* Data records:
╭──

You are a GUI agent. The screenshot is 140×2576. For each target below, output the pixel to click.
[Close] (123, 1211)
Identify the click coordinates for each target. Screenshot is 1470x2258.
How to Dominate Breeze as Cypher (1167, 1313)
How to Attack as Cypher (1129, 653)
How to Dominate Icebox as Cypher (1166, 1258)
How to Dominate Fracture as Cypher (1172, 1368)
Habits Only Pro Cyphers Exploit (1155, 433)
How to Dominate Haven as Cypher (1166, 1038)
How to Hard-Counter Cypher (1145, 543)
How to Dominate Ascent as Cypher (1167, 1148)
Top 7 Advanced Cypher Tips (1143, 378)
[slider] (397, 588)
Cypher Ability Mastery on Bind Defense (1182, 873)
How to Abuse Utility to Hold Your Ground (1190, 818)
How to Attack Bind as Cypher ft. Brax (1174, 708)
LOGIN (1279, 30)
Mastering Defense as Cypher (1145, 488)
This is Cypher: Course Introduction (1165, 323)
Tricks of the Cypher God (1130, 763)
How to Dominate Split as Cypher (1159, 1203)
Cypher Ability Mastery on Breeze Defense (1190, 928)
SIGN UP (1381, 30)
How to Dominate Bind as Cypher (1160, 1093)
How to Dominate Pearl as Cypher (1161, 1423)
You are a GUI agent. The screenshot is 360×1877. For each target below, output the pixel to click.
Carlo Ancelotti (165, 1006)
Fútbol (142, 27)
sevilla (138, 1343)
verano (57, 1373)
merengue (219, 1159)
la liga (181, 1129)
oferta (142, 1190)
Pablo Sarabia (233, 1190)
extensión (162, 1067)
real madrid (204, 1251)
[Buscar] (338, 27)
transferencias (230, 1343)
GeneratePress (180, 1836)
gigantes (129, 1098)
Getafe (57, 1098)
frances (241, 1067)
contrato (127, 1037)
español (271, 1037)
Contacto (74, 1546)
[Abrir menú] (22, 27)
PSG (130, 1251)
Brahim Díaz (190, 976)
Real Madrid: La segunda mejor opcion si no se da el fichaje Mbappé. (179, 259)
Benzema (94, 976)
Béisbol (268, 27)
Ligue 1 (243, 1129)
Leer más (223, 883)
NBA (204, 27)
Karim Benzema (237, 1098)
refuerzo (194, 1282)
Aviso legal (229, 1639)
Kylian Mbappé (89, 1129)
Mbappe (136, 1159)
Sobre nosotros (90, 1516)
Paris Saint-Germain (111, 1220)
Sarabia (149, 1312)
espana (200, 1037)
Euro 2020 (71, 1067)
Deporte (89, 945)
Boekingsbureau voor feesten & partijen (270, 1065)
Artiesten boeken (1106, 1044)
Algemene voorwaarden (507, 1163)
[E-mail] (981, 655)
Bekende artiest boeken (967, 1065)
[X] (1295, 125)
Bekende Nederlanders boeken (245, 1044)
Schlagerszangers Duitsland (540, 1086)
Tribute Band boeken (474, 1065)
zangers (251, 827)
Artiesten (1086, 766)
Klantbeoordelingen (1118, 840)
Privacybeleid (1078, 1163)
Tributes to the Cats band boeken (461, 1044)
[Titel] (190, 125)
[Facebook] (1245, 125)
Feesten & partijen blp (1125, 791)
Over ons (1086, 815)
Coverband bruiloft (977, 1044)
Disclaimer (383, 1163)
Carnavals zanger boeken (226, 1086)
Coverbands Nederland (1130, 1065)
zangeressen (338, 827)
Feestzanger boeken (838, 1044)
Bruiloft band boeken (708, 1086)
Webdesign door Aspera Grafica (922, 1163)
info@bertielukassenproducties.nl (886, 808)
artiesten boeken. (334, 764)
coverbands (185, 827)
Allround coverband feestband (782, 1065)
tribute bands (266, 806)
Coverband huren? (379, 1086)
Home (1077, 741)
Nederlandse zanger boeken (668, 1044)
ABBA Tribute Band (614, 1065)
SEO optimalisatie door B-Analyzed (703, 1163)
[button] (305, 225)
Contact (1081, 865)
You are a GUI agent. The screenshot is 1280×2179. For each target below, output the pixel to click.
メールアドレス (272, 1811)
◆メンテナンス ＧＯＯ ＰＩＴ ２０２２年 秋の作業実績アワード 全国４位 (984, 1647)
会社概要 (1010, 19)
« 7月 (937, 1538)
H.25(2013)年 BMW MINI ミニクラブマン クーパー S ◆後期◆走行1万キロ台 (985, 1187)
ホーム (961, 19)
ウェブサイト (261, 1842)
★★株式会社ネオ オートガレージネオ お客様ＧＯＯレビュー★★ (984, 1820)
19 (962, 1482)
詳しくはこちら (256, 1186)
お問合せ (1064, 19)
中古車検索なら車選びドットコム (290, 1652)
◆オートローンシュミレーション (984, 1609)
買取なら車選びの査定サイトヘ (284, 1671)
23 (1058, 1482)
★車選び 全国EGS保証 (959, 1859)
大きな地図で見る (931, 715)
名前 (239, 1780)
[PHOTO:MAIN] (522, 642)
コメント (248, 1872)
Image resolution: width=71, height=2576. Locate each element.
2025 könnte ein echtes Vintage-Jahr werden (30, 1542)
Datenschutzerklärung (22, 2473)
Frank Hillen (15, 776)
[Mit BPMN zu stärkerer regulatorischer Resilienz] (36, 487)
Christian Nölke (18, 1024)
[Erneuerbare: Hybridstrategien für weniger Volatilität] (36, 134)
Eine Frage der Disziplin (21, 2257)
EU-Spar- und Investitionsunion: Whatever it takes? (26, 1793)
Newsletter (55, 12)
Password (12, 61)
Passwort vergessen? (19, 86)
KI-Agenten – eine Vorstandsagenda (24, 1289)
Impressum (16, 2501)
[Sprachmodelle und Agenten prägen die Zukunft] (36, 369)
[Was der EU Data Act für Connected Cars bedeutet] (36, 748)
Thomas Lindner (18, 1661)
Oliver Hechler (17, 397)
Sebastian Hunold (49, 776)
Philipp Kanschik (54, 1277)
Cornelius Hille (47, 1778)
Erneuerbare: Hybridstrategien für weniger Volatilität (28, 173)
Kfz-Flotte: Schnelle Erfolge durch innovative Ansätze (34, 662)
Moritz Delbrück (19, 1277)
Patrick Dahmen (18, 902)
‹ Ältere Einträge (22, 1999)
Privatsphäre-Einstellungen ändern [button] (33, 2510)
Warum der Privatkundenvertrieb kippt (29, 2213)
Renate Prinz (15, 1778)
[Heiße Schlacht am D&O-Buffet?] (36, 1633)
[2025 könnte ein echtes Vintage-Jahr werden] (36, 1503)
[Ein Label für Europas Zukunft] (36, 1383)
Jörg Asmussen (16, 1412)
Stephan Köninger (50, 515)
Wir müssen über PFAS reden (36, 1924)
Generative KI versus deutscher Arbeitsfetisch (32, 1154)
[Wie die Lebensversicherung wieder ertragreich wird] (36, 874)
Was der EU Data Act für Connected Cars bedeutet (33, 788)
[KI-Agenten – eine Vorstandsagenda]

╰──

* WORK INSTRUCTIONS:
The result is a copy of every line above where the word "Cars" shows up.

* ANSWER AREA:
[Was der EU Data Act für Connected Cars bedeutet] (36, 748)
Was der EU Data Act für Connected Cars bedeutet (33, 788)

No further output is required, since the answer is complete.